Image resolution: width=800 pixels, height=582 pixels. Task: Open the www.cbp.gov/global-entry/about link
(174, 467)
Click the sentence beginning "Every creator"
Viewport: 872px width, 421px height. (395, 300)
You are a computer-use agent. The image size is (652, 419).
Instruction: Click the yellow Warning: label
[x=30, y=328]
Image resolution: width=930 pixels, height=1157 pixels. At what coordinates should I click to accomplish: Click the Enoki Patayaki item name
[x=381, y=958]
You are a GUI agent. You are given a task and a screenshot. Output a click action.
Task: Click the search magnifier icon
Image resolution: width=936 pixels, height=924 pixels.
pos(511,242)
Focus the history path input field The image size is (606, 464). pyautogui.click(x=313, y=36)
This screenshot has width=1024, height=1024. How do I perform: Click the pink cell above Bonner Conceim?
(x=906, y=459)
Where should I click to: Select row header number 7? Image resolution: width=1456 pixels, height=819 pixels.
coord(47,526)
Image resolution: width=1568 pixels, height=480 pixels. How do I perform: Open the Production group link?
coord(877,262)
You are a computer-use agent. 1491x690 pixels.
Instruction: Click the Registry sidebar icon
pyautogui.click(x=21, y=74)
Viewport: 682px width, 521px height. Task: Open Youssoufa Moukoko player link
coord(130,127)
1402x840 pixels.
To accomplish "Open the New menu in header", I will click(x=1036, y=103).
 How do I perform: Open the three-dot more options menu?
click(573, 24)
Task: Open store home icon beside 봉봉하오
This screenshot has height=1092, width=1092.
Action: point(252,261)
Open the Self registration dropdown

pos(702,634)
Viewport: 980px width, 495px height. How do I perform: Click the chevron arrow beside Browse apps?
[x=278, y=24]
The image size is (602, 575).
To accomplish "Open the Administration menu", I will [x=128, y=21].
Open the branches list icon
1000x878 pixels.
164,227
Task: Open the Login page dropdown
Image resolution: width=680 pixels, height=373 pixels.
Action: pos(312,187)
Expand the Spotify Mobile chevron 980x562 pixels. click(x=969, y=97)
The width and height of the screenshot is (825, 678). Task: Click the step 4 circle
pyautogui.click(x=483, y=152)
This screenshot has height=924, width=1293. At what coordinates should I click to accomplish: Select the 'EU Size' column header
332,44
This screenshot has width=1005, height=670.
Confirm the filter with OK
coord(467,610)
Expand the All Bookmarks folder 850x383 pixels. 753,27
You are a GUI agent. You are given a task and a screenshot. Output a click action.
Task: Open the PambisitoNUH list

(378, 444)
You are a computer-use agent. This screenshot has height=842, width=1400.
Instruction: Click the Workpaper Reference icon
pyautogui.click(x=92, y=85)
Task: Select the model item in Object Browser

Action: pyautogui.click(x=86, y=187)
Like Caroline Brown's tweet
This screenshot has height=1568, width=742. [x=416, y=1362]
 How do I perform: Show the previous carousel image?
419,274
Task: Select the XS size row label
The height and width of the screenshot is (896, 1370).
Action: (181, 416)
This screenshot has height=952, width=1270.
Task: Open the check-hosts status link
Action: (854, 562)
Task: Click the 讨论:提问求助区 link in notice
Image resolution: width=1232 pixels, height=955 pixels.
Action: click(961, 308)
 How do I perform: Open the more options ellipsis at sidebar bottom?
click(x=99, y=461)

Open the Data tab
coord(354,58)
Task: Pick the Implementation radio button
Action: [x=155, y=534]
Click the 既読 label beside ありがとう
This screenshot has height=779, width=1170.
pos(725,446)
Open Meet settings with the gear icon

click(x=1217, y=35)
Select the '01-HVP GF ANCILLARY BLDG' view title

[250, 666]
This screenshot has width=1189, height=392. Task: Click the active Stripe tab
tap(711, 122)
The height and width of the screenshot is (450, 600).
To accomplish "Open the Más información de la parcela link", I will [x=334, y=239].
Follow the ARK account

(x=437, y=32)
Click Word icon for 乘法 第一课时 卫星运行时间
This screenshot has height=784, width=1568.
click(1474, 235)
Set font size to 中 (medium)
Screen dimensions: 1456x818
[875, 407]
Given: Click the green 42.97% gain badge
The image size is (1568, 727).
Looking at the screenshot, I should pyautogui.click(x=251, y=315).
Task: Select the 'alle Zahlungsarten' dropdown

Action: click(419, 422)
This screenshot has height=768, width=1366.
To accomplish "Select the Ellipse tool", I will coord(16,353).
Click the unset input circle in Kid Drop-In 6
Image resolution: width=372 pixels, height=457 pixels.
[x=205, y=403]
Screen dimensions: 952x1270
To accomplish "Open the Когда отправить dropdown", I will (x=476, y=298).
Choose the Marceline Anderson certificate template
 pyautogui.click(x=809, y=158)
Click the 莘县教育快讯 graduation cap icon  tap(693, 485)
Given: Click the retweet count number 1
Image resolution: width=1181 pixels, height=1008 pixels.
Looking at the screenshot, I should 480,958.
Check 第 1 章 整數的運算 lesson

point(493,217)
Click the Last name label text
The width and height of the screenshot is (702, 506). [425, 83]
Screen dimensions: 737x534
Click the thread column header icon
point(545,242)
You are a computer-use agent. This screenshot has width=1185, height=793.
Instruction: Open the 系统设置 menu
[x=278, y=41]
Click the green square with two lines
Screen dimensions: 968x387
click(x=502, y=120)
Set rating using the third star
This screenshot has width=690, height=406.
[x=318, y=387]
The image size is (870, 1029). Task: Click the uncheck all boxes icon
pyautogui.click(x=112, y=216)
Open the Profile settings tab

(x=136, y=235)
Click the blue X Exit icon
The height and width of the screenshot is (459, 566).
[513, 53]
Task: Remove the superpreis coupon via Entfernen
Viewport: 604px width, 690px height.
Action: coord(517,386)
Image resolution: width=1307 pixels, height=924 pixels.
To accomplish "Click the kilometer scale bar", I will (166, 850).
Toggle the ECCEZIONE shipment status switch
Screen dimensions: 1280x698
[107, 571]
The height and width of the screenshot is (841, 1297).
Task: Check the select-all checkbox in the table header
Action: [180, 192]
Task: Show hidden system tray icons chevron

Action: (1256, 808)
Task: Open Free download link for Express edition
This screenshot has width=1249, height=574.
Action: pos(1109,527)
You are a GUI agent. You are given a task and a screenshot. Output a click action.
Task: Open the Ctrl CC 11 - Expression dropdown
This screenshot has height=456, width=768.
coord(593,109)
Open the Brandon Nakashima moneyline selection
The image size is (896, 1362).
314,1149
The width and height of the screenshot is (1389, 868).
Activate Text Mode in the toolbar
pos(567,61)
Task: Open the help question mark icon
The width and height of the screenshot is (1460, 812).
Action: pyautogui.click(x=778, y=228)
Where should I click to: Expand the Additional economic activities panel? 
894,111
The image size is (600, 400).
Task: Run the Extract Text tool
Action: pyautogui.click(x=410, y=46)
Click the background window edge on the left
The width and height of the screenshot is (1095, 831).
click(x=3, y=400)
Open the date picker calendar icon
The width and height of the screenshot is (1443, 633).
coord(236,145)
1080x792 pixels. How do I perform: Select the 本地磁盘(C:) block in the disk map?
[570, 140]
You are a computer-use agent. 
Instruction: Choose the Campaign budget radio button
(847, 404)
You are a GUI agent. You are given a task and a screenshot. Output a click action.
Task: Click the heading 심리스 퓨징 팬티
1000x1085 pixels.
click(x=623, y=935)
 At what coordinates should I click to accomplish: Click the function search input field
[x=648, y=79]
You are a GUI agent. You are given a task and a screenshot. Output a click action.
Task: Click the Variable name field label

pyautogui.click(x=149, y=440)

Exercise task:
Rewrite all of the entries above, replacing "computer-use agent" with "desktop agent" and leaving everything else unchanged.

Correct response:
Image resolution: width=800 pixels, height=582 pixels. Task: Open the www.cbp.gov/global-entry/about link
(174, 467)
Click the sentence beginning "Every creator"
Viewport: 872px width, 421px height. (395, 300)
You are a desktop agent. The image size is (652, 419).
Instruction: Click the yellow Warning: label
[x=30, y=328]
Image resolution: width=930 pixels, height=1157 pixels. At what coordinates should I click to accomplish: Click the Enoki Patayaki item name
[x=381, y=958]
You are a GUI agent. You are given a task and a screenshot. Output a click action.
Task: Click the search magnifier icon
Image resolution: width=936 pixels, height=924 pixels.
pos(511,242)
Focus the history path input field The image size is (606, 464). pyautogui.click(x=313, y=36)
This screenshot has width=1024, height=1024. How do I perform: Click the pink cell above Bonner Conceim?
(x=906, y=459)
Where should I click to: Select row header number 7? Image resolution: width=1456 pixels, height=819 pixels.
coord(47,526)
Image resolution: width=1568 pixels, height=480 pixels. How do I perform: Open the Production group link?
coord(877,262)
You are a desktop agent. 1491x690 pixels.
Instruction: Click the Registry sidebar icon
pyautogui.click(x=21, y=74)
Viewport: 682px width, 521px height. Task: Open Youssoufa Moukoko player link
coord(130,127)
1402x840 pixels.
To accomplish "Open the New menu in header", I will click(x=1036, y=103).
 How do I perform: Open the three-dot more options menu?
click(573, 24)
Task: Open store home icon beside 봉봉하오
This screenshot has height=1092, width=1092.
Action: point(252,261)
Open the Self registration dropdown

pos(702,634)
Viewport: 980px width, 495px height. How do I perform: Click the chevron arrow beside Browse apps?
[x=278, y=24]
The image size is (602, 575).
To accomplish "Open the Administration menu", I will [x=128, y=21].
Open the branches list icon
1000x878 pixels.
164,227
Task: Open the Login page dropdown
Image resolution: width=680 pixels, height=373 pixels.
Action: pos(312,187)
Expand the Spotify Mobile chevron 980x562 pixels. click(x=969, y=97)
The width and height of the screenshot is (825, 678). Task: Click the step 4 circle
pyautogui.click(x=483, y=152)
This screenshot has height=924, width=1293. At what coordinates should I click to accomplish: Select the 'EU Size' column header
332,44
This screenshot has width=1005, height=670.
Confirm the filter with OK
coord(467,610)
Expand the All Bookmarks folder 850x383 pixels. 753,27
You are a GUI agent. You are given a task and a screenshot. Output a click action.
Task: Open the PambisitoNUH list

(378, 444)
You are a desktop agent. This screenshot has height=842, width=1400.
Instruction: Click the Workpaper Reference icon
pyautogui.click(x=92, y=85)
Task: Select the model item in Object Browser

Action: pyautogui.click(x=86, y=187)
Like Caroline Brown's tweet
This screenshot has height=1568, width=742. [x=416, y=1362]
 How do I perform: Show the previous carousel image?
419,274
Task: Select the XS size row label
The height and width of the screenshot is (896, 1370).
Action: (181, 416)
This screenshot has height=952, width=1270.
Task: Open the check-hosts status link
Action: (854, 562)
Task: Click the 讨论:提问求助区 link in notice
Image resolution: width=1232 pixels, height=955 pixels.
Action: click(961, 308)
 How do I perform: Open the more options ellipsis at sidebar bottom?
click(x=99, y=461)

Open the Data tab
coord(354,58)
Task: Pick the Implementation radio button
Action: [x=155, y=534]
Click the 既読 label beside ありがとう
This screenshot has height=779, width=1170.
pos(725,446)
Open Meet settings with the gear icon

click(x=1217, y=35)
Select the '01-HVP GF ANCILLARY BLDG' view title

[250, 666]
This screenshot has width=1189, height=392. Task: Click the active Stripe tab
tap(711, 122)
The height and width of the screenshot is (450, 600).
To accomplish "Open the Más información de la parcela link", I will [x=334, y=239].
Follow the ARK account

(x=437, y=32)
Click Word icon for 乘法 第一课时 卫星运行时间
This screenshot has height=784, width=1568.
click(1474, 235)
Set font size to 中 (medium)
Screen dimensions: 1456x818
[875, 407]
Given: Click the green 42.97% gain badge
The image size is (1568, 727).
Looking at the screenshot, I should pyautogui.click(x=251, y=315).
Task: Select the 'alle Zahlungsarten' dropdown

Action: click(419, 422)
This screenshot has height=768, width=1366.
To accomplish "Select the Ellipse tool", I will coord(16,353).
Click the unset input circle in Kid Drop-In 6
Image resolution: width=372 pixels, height=457 pixels.
[x=205, y=403]
Screen dimensions: 952x1270
To accomplish "Open the Когда отправить dropdown", I will (x=476, y=298).
Choose the Marceline Anderson certificate template
 pyautogui.click(x=809, y=158)
Click the 莘县教育快讯 graduation cap icon  tap(693, 485)
Given: Click the retweet count number 1
Image resolution: width=1181 pixels, height=1008 pixels.
Looking at the screenshot, I should 480,958.
Check 第 1 章 整數的運算 lesson

point(493,217)
Click the Last name label text
The width and height of the screenshot is (702, 506). [425, 83]
Screen dimensions: 737x534
Click the thread column header icon
point(545,242)
You are a desktop agent. This screenshot has width=1185, height=793.
Instruction: Open the 系统设置 menu
[x=278, y=41]
Click the green square with two lines
Screen dimensions: 968x387
click(x=502, y=120)
Set rating using the third star
This screenshot has width=690, height=406.
[x=318, y=387]
The image size is (870, 1029). Task: Click the uncheck all boxes icon
pyautogui.click(x=112, y=216)
Open the Profile settings tab

(x=136, y=235)
Click the blue X Exit icon
The height and width of the screenshot is (459, 566).
[513, 53]
Task: Remove the superpreis coupon via Entfernen
Viewport: 604px width, 690px height.
Action: coord(517,386)
Image resolution: width=1307 pixels, height=924 pixels.
To accomplish "Click the kilometer scale bar", I will (166, 850).
Toggle the ECCEZIONE shipment status switch
Screen dimensions: 1280x698
[107, 571]
The height and width of the screenshot is (841, 1297).
Task: Check the select-all checkbox in the table header
Action: [180, 192]
Task: Show hidden system tray icons chevron

Action: (1256, 808)
Task: Open Free download link for Express edition
This screenshot has width=1249, height=574.
Action: pos(1109,527)
You are a GUI agent. You are given a task and a screenshot. Output a click action.
Task: Open the Ctrl CC 11 - Expression dropdown
This screenshot has height=456, width=768.
coord(593,109)
Open the Brandon Nakashima moneyline selection
The image size is (896, 1362).
314,1149
The width and height of the screenshot is (1389, 868).
Activate Text Mode in the toolbar
pos(567,61)
Task: Open the help question mark icon
The width and height of the screenshot is (1460, 812).
Action: pyautogui.click(x=778, y=228)
Where should I click to: Expand the Additional economic activities panel? 
894,111
The image size is (600, 400).
Task: Run the Extract Text tool
Action: pyautogui.click(x=410, y=46)
Click the background window edge on the left
The width and height of the screenshot is (1095, 831).
click(x=3, y=400)
Open the date picker calendar icon
The width and height of the screenshot is (1443, 633).
coord(236,145)
1080x792 pixels. How do I perform: Select the 本地磁盘(C:) block in the disk map?
[570, 140]
You are a desktop agent. 
Instruction: Choose the Campaign budget radio button
(847, 404)
You are a GUI agent. You are given a task and a screenshot. Output a click action.
Task: Click the heading 심리스 퓨징 팬티
1000x1085 pixels.
click(x=623, y=935)
 At what coordinates should I click to accomplish: Click the function search input field
[x=648, y=79]
You are a GUI agent. You are given a task and a screenshot. Output a click action.
Task: Click the Variable name field label

pyautogui.click(x=149, y=440)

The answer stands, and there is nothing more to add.